● Verilen Metin:
——
Toplanın! Bilmeyenler için anlatıyorum; son dönemlerde her yerde konuşulan bu Whatsapp olayının neyle ilgili olduğunu, arkasında neler olduğunu ve endişe etmeniz gereken veya gerekmeyen noktaları sizin için inceledim, ve fikirlerimi paylaştım. Dikkatle okuyun!
Gündemdeki Bu Olay Kısaca Nedir?
Whatsapp uygulaması, kullanıcı sözleşmesini yeniledi, ve bazı kuralları değiştirdi. Bu da Türkiye’de bazı söylemlere sebep oldu. Hatta verilerimiz Whatsapp tarafından çalındığı ve NASA tarafından uzaya gönderildiği, gönderilen bu bilgiler sayesinde, bizim üzerimizden Amazon’un sahibi Jeff Bezos‘un para kazandığından falan bahsedenler oldu.
Olayın aslı öyle değil, veya belki de zaten böyleydi.
Whatsapp Nedir?
Whatsapp uygulaması, IOS, Andorid ve tarayıcılar için yapılmış, mesajlaşma uygulamasıdır. Aynı şirket altında oldukları için, Facebook ve Instagram ile akrabadır. Yani Whatsapp’ı silip, eğer halen Facebook kullanıyorsanız, yaptığınız iş tutarlı değil. Ya instagram-facebook-whatsapp 3’lüsünü silersiniz, ya da hepsini kullanmaya devam edersiniz. Bu arada Whatsapp uçtan uca şifreleme sistemi ile korunur.
Uçtan Uca Şifreleme Nedir?
256 karakterlik şifreleme sistemi ile, siz bir mesaj yazdığınızda telefonunuzda şifrelenen mesaj ancak ve ancak mesajı attığınız kişiye iletilince açılıyor. Mesajın, aradaki yolculuğu sırasında, uğradığı yerlerde okunma ihtimali yok. Telefondaki Whatsapp mesaj verilerinizi, bilgisayarınıza aktararak, bir editör yardımı ile bakabilirsiniz, mesajlar şifreli. Başkası da bu mesajlara ulaşınca göreceği şey, şifreli mesajlar. Yani güvenli diyebiliriz.
Veri nedir? Hangi Veri Çalınıyor veya Kullanılıyor? Big Data nedir?
TDK’ya göre “bir araştırmada, bir tartışmada, bir akıl yürütmede sonuca ulaşabilmek için gereken ilk bilgi“dir. Bizim, telefonda veya bilgisayarda kullandığımız verilerimiz de bu tanımda kullanılan veri ile aynı. Bir akıl yürütmeye istinaden kullanılan veri.
——
● Çalışma Talimatı: Verilen metinde "Whatsapp Nedir?" ile "Yani güvenli diyebiliriz." arasındaki kısmı, bu ifadeler de dahil olmak üzere, hiçbir değişiklik yapmadan alıntılar mısınız? Yalnızca verilen metindeki bilgilere dayanın.

● Ham Veriler:
——
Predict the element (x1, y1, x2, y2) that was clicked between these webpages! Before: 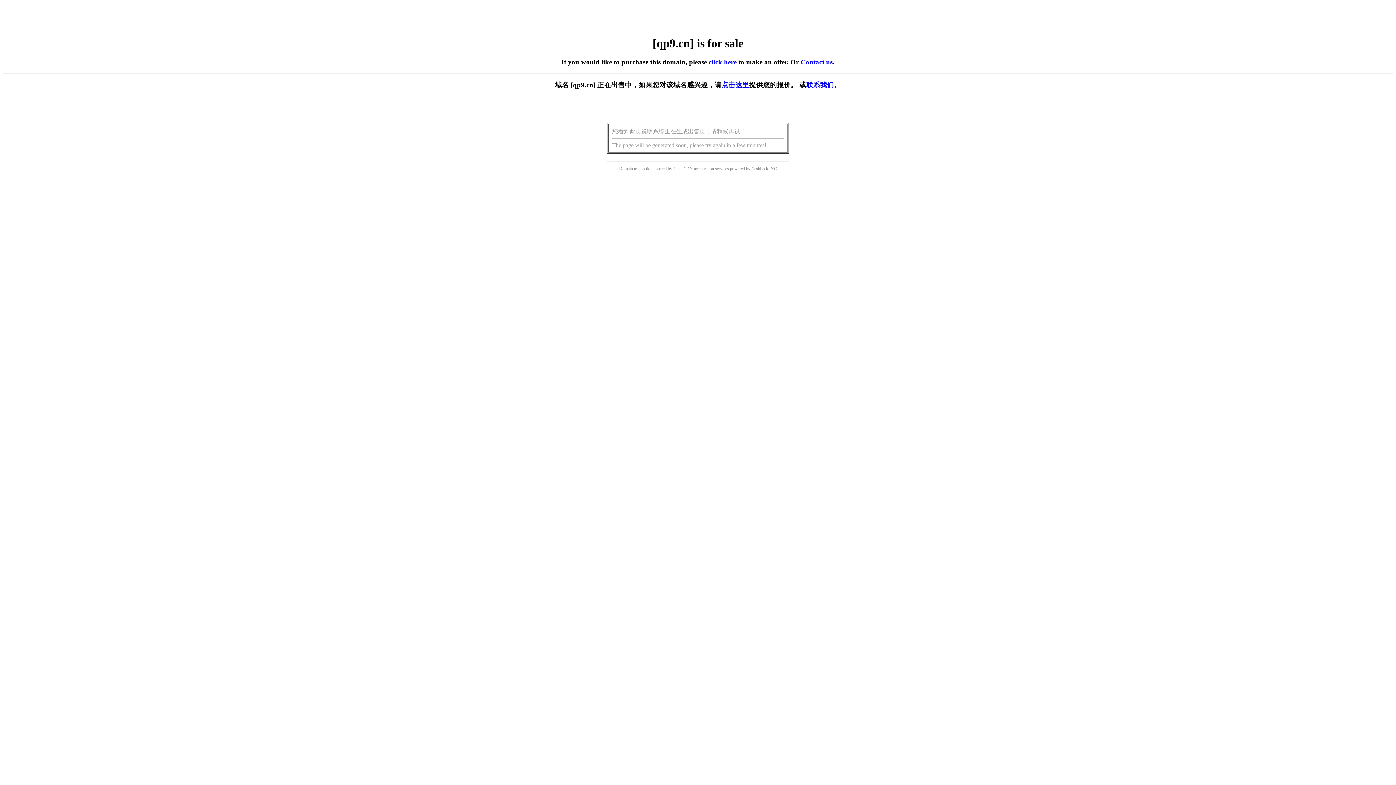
——
● Görev Çözümü:
Whatsapp Nedir?
Whatsapp uygulaması, IOS, Andorid ve tarayıcılar için yapılmış, mesajlaşma uygulamasıdır. Aynı şirket altında oldukları için, Facebook ve Instagram ile akrabadır. Yani Whatsapp’ı silip, eğer halen Facebook kullanıyorsanız, yaptığınız iş tutarlı değil. Ya instagram-facebook-whatsapp 3’lüsünü silersiniz, ya da hepsini kullanmaya devam edersiniz. Bu arada Whatsapp uçtan uca şifreleme sistemi ile korunur.
Uçtan Uca Şifreleme Nedir?
256 karakterlik şifreleme sistemi ile, siz bir mesaj yazdığınızda telefonunuzda şifrelenen mesaj ancak ve ancak mesajı attığınız kişiye iletilince açılıyor. Mesajın, aradaki yolculuğu sırasında, uğradığı yerlerde okunma ihtimali yok. Telefondaki Whatsapp mesaj verilerinizi, bilgisayarınıza aktararak, bir editör yardımı ile bakabilirsiniz, mesajlar şifreli. Başkası da bu mesajlara ulaşınca göreceği şey, şifreli mesajlar. Yani güvenli diyebiliriz.